The Value of 2 GPUs Is Capacity
Under full cpu-moe, 2 GPUs do not buy much. Once experts move back to GPU, that changes immediately. This becomes even more important when Qwen3-Coder-Next is also resident, because the orchestrator and workers begin competing directly for the same VRAM budget.
Thinking Is a Bad Trade Here
Thinking does not really change TG; it changes how many tokens get generated. Since the orchestrator mostly needs short judgments and short next-step instructions, spending heavily on reasoning tokens is not worth it.
-ger Is Small but Real
A 1-2% improvement sounds small, but it compounds when the review lane runs hundreds of times. Since the majority of experts still remain CPU-side, any L3-locality win is hard to dismiss.

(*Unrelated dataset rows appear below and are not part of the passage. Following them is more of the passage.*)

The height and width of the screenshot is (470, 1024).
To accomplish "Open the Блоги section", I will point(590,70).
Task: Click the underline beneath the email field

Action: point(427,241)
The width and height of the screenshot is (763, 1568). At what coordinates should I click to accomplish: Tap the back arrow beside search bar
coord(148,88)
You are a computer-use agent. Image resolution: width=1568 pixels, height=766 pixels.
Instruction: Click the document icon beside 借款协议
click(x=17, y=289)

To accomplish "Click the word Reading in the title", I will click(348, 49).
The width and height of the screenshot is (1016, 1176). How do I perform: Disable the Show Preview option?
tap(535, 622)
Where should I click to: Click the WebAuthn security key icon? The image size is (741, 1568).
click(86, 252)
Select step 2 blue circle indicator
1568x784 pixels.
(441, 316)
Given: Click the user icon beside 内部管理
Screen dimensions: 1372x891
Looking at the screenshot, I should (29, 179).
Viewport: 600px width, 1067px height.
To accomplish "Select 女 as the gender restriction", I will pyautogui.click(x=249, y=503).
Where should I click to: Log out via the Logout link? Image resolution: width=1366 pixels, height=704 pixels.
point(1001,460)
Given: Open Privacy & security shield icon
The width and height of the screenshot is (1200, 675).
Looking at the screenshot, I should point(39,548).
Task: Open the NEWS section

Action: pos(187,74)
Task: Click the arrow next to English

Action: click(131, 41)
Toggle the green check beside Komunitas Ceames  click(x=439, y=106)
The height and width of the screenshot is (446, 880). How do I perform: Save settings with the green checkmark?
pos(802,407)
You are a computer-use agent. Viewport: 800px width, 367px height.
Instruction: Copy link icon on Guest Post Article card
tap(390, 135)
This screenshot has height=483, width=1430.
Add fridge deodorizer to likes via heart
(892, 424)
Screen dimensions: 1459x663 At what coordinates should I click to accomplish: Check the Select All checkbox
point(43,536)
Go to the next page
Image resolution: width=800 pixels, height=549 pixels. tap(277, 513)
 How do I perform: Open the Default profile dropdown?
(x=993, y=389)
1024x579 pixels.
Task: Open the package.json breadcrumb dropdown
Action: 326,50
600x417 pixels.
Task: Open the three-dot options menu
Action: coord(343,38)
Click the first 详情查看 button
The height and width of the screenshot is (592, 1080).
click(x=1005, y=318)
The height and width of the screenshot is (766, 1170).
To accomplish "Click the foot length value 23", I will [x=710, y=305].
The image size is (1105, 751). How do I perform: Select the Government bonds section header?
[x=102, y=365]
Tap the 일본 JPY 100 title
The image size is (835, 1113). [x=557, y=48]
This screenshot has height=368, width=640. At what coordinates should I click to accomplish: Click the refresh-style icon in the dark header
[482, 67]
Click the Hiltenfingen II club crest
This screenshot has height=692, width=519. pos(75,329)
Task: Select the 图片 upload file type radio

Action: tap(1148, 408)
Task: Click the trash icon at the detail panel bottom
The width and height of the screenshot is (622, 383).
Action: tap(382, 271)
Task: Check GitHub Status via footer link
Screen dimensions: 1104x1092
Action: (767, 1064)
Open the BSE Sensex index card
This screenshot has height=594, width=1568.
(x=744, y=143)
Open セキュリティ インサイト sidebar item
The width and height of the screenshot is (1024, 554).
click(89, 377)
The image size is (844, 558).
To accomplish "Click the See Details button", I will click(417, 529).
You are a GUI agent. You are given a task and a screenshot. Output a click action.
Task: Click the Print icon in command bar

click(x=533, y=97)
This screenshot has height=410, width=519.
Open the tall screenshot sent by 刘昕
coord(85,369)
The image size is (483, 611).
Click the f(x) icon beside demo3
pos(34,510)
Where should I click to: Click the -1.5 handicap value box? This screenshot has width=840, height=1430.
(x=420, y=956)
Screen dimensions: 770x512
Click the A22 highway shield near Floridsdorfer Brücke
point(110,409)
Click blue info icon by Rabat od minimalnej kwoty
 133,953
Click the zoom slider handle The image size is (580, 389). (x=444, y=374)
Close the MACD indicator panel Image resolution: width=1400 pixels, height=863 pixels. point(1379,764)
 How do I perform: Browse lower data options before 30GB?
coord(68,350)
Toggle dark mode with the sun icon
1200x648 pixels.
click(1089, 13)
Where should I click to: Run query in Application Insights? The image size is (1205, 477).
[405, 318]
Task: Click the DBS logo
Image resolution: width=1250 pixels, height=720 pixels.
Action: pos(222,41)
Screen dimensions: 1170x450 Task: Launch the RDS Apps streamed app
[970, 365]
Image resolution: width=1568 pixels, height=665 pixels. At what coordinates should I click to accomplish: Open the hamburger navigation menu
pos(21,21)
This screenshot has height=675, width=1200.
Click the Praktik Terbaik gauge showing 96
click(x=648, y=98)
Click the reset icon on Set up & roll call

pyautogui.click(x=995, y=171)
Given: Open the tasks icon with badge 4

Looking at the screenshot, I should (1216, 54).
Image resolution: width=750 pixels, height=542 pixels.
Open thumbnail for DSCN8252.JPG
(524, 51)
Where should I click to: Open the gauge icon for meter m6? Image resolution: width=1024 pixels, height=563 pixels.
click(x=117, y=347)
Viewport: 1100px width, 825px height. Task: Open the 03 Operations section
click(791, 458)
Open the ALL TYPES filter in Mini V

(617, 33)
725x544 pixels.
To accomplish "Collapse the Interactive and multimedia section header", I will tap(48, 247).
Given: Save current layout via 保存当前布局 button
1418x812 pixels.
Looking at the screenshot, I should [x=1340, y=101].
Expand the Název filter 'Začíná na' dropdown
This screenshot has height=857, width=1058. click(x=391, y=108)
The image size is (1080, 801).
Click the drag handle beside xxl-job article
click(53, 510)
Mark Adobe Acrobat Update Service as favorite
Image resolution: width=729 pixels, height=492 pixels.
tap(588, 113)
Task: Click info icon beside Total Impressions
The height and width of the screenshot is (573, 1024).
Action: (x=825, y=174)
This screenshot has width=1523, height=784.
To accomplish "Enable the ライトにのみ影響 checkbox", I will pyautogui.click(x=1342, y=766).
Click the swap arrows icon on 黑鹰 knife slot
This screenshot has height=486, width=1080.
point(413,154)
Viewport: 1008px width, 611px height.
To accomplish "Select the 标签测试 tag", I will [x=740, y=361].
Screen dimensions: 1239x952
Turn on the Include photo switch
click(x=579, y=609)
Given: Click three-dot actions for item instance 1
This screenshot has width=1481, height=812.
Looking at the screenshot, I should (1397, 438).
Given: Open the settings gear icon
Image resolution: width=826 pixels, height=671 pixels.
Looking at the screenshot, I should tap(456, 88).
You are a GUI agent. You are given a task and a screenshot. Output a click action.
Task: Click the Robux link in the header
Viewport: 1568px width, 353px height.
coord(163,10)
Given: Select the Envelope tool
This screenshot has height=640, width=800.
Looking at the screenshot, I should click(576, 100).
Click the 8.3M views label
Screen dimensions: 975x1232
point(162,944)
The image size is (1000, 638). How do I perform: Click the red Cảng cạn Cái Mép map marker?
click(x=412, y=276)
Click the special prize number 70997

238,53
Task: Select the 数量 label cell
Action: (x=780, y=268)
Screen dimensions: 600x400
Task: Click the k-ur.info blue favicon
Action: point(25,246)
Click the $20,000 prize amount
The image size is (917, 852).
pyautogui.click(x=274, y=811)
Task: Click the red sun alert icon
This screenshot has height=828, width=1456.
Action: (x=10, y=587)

Final Direction with Qwen3-Coder-Next Included
At this point the problem becomes a full resident layout problem rather than a GLM-only benchmark problem.
Qwen3-Coder-Next KV Efficiency
One reason Qwen3-Coder-Next is practical here is its KV efficiency.
48 layers: 36 DeltaNet (no KV cache) + 12 Gated Attention (KV heads=2)
256k ctx: KV ~3GB
1M ctx (YaRN): KV ~11GB
Compared to a plain attention stack, that makes it much easier to hold long-context workers resident.
--parallel Strategy for Naughty
| parallel | per-slot ctx | Practicality for coding |
|---|---|---|
| 1 | 256k | Comfortable, but lower throughput |
| 2 | 128k | Practical baseline |
| 3 | 85k | Heavy tasks start to overflow |
| 4 | 64k | Too tight for agentic coding |
--parallel 2 looked like the practical floor. Most coding tasks fit inside 128k. YaRN leaves room to stretch much further, but the first priority is practical throughput at 128k x 2.
Quant Choice: Q4_0 for Qwen3-Coder-Next
| Quant | PPL | weights | grandpa expert budget |
|---|---|---|---|
IQ4_KSS | 8.31 | 39 GiB | 48GB/GPU |
Q4_0 | 8.25 | 45 GiB | 42GB/GPU |
The PPL gap is only 0.06, but worker-side code quality matters more. The cost is losing roughly 2-3 GLM expert layers worth of budget, or around a second per 1000 tokens. That trade still favors worker quality.
Final Layout
dev0 (96GB):
naughty-worker0: Q4_0, --parallel 2, 128k x 2
weights 45GB + KV ~5.5GB + compute ~3GB = ~54GB
grandpa expert (head side): ~42GB -> 10 layers
dev1 (96GB):
naughty-worker1: Q4_0, --parallel 2, 128k x 2
weights 45GB + KV ~5.5GB + compute ~3GB = ~54GB
grandpa expert (tail+mid side): ~42GB -> 10 layers
grandpa non-expert/KV/compute: ~12GB/GPU (layer-split)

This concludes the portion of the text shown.